Он поднял на Сергеева злые, холодные глаза, совершенно неуместно смотрящиеся на пухлой веснушчатой ряхе, и добавил:
– А разве не этому тебя когда-то учили, Умка? Добиваться результата, несмотря на косвенный ущерб? Так чего ты ноешь? Неужели это слишком большая цена за жизнь Вики, твоей падчерицы и за твою жизнь? И за твою глупость, Сергеев!?
– Намекаешь, что меня спас?
– Не намекаю. Прямо говорю.
– Знаешь, Блинчик, – сказал Сергеев с сожалением. – Я не буду тебе ничего объяснять. Бесполезно это. Ты все равно не поймешь, что друзей нельзя использовать, что очень часто дружба и выгода – это не только несовместимые, но и взаимоисключающие друг друга вещи.
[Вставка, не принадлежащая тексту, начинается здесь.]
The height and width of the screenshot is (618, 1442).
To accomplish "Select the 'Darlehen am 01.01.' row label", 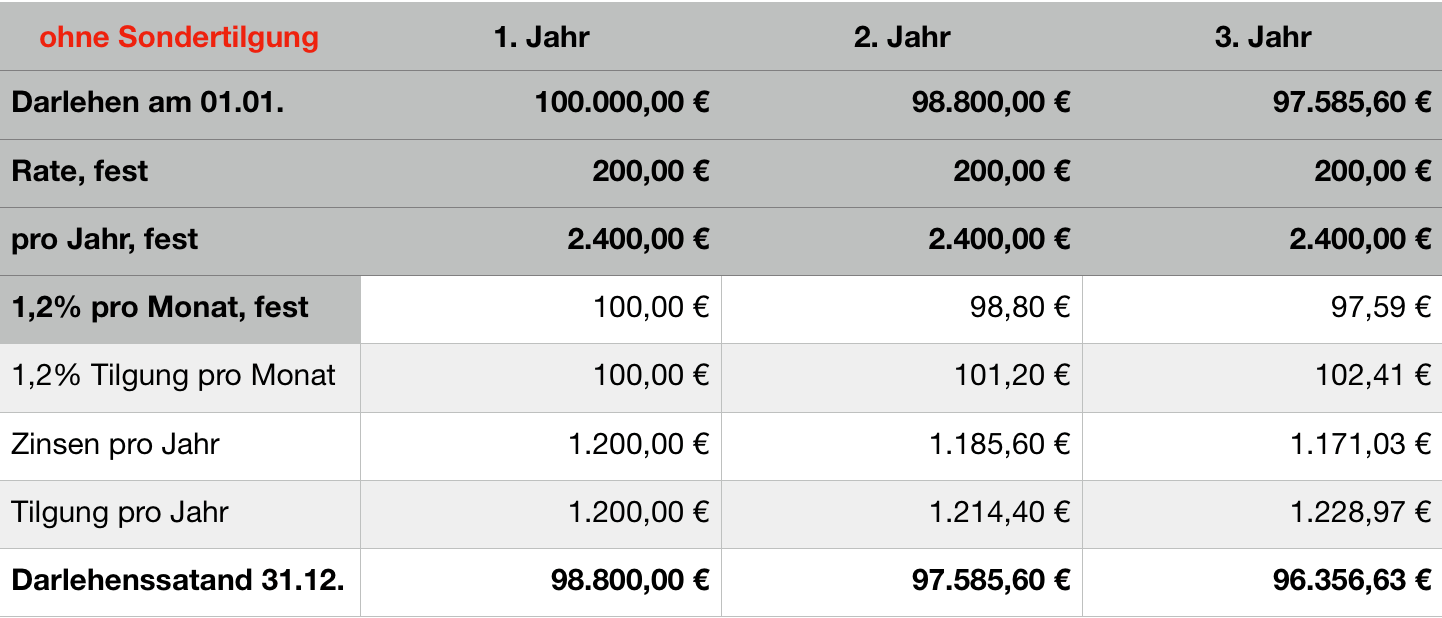I will (148, 103).
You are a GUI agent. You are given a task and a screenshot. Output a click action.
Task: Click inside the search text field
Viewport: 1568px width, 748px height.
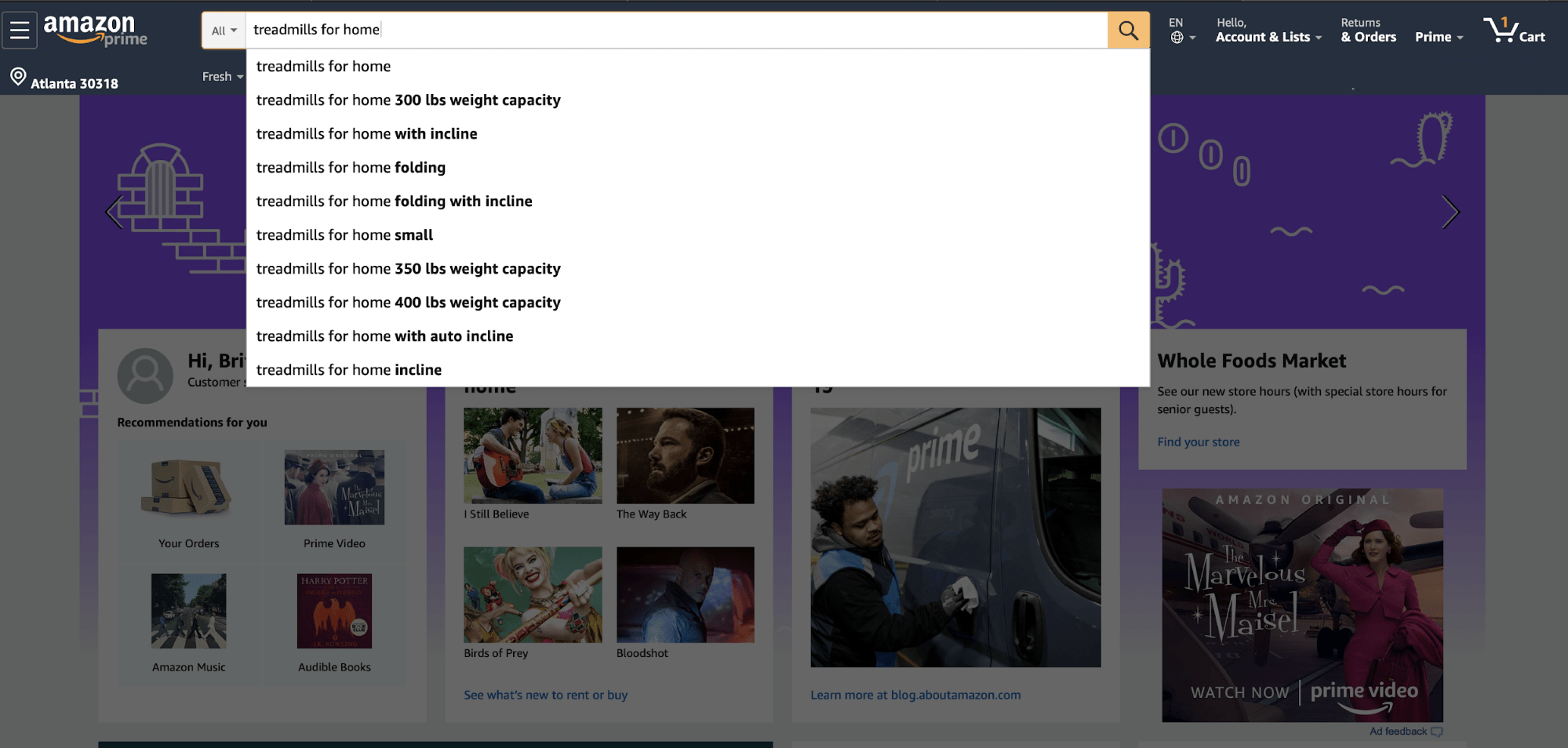click(675, 30)
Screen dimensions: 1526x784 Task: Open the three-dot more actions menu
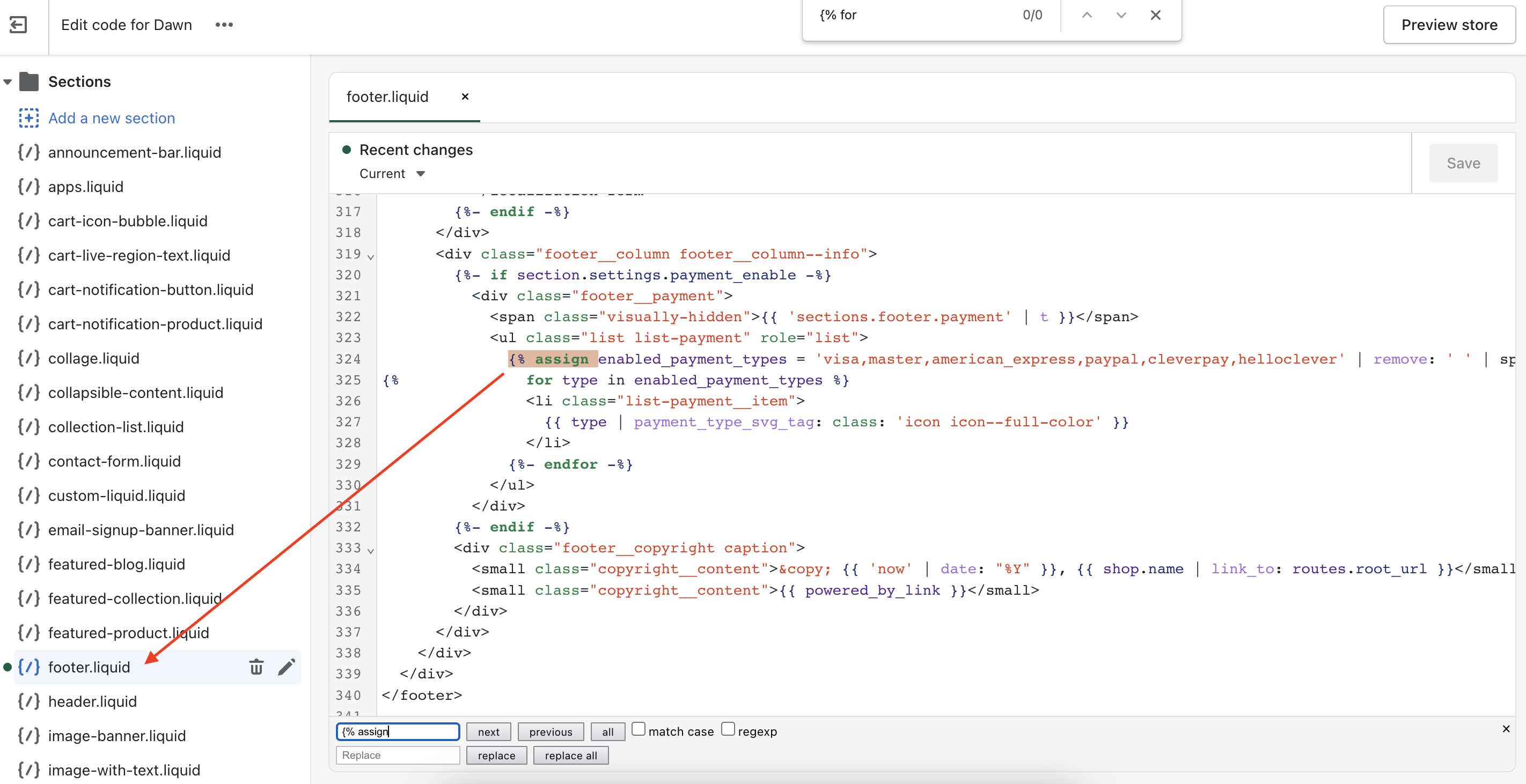click(x=224, y=24)
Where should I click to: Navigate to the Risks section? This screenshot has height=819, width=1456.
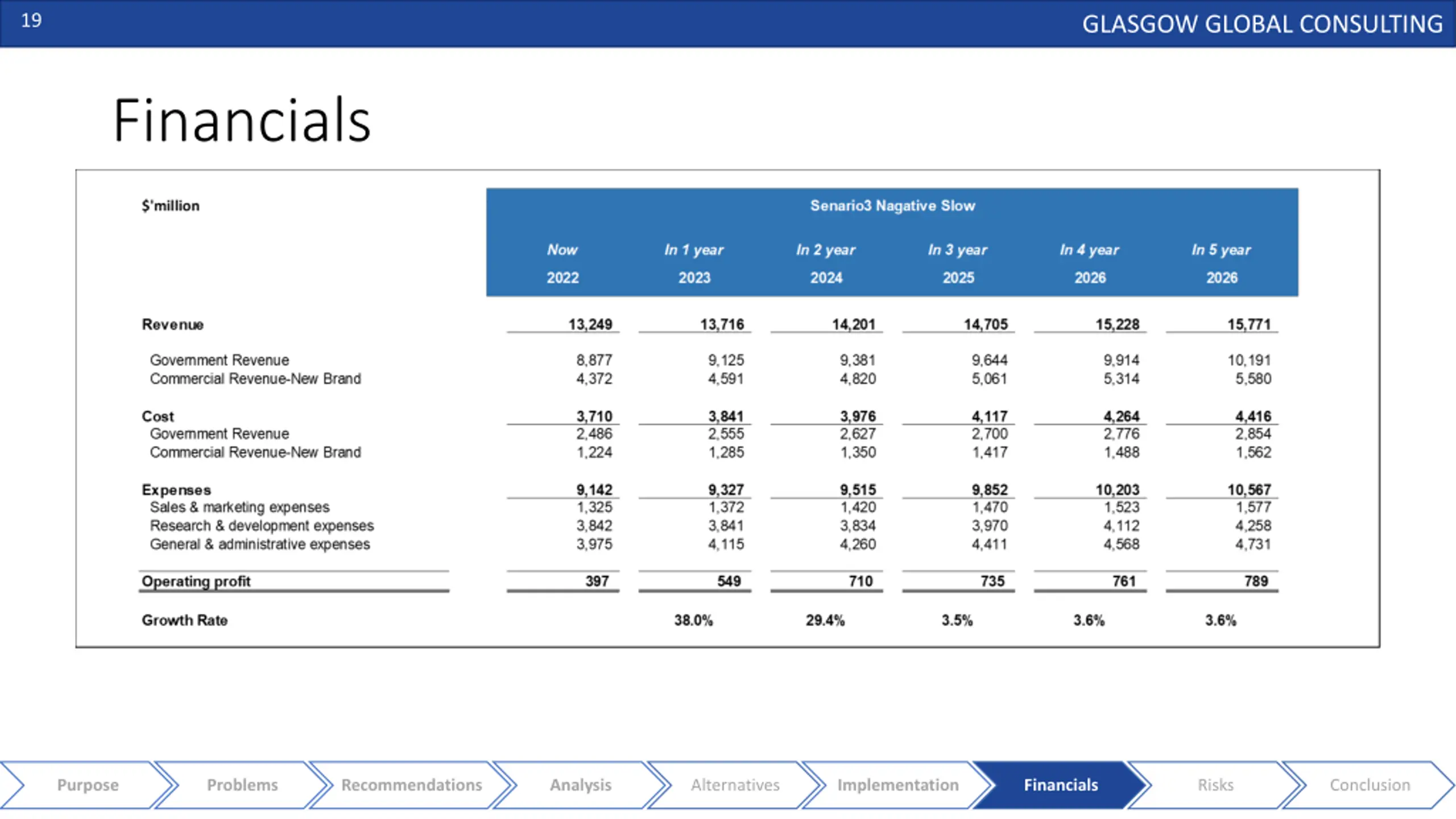(1215, 785)
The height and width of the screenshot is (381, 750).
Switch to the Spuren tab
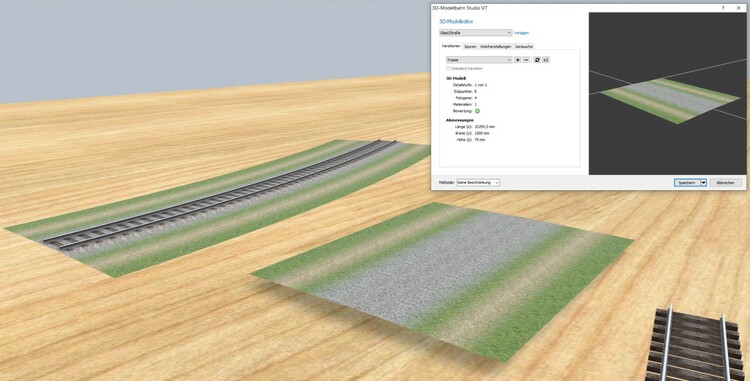(x=470, y=46)
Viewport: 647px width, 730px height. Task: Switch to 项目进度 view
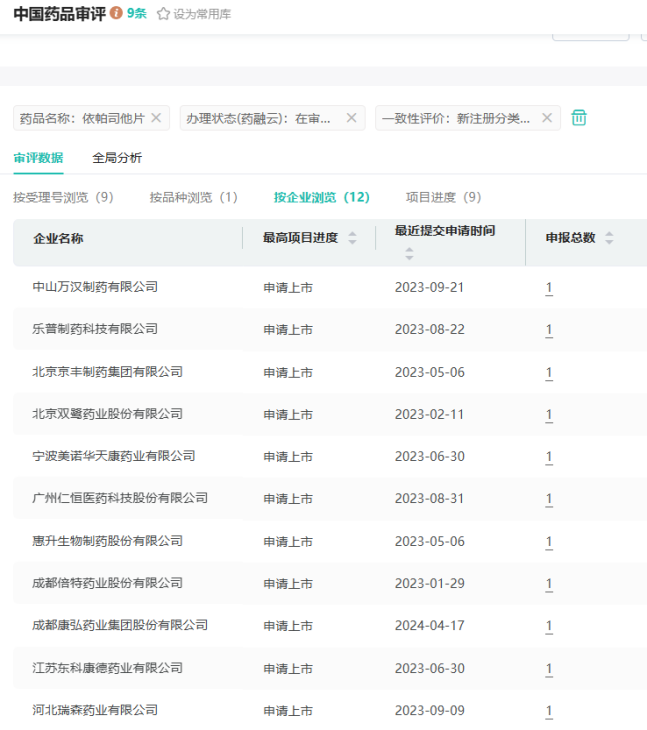pyautogui.click(x=443, y=197)
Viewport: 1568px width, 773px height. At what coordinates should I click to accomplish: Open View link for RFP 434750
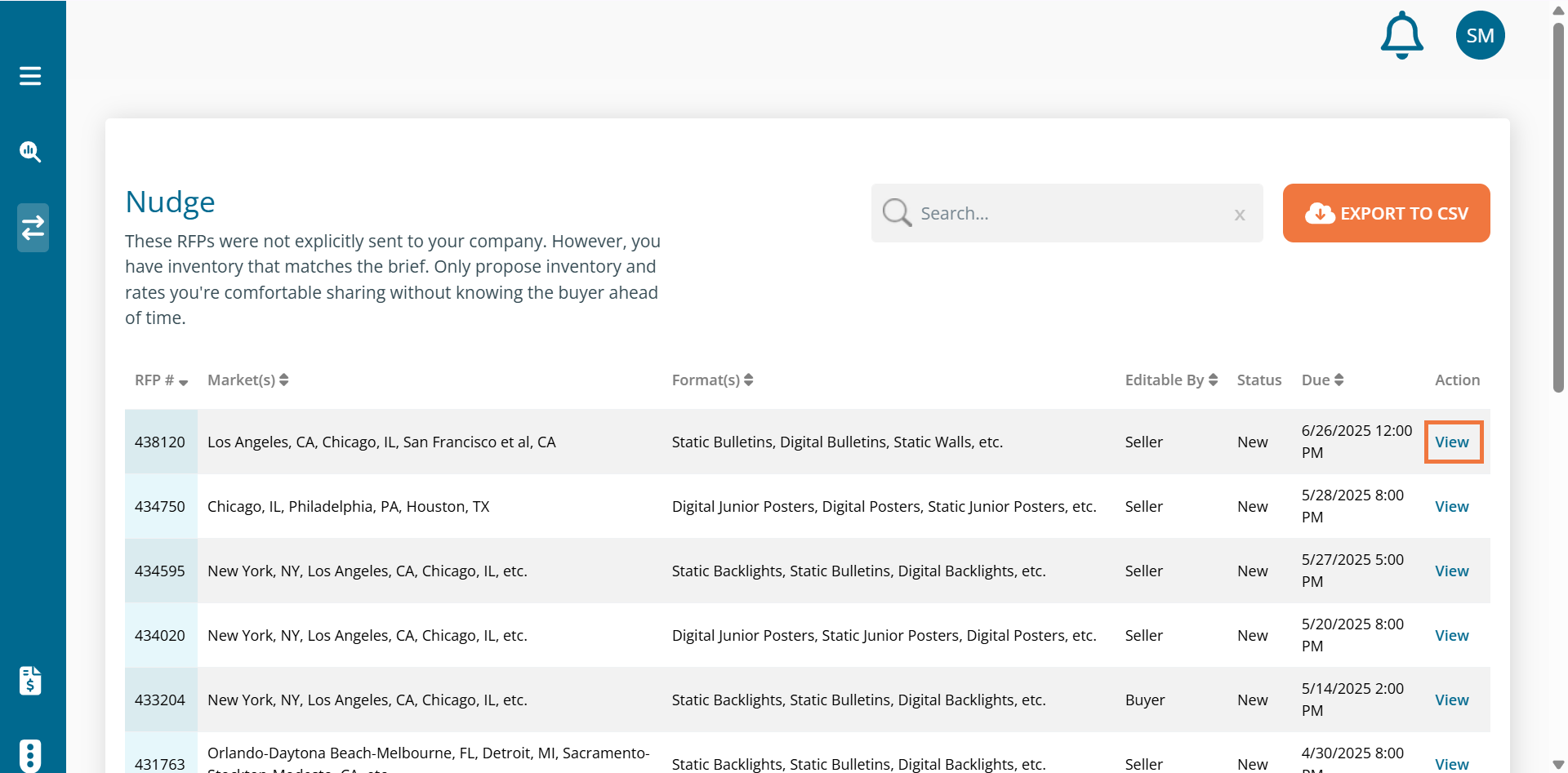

Ты никогда не уяснишь, что потерять любимую женщину – это все равно, что потерять жизнь…
– Не преувеличивай, – перебил его Блинов, поморщившись. – Как там у Пруткова: «Друг мой, прошу, не говори красиво!» Ты за свою жизнь и друзей терял, и женщин терял! Но жив же до сих пор! Да? И неплохо себя чувствуешь, если вспомнить, как ты только что рихтовал мною стены. Для покойника ты удивительно шустр и неприлично романтичен. Ты все время забываешь о том, что я знаю о тебе больше, чем можно предположить. Вся наша жизнь, Миша, прости за банальность, череда потерь. Мы все время теряем: иллюзии, деньги, власть, друзей, женщин, близких. Это почему-то называется приобретение жизненного опыта. Потом, в один прекрасный день, мы теряем последнее, что нас греет – надежду, но не умираем – нет!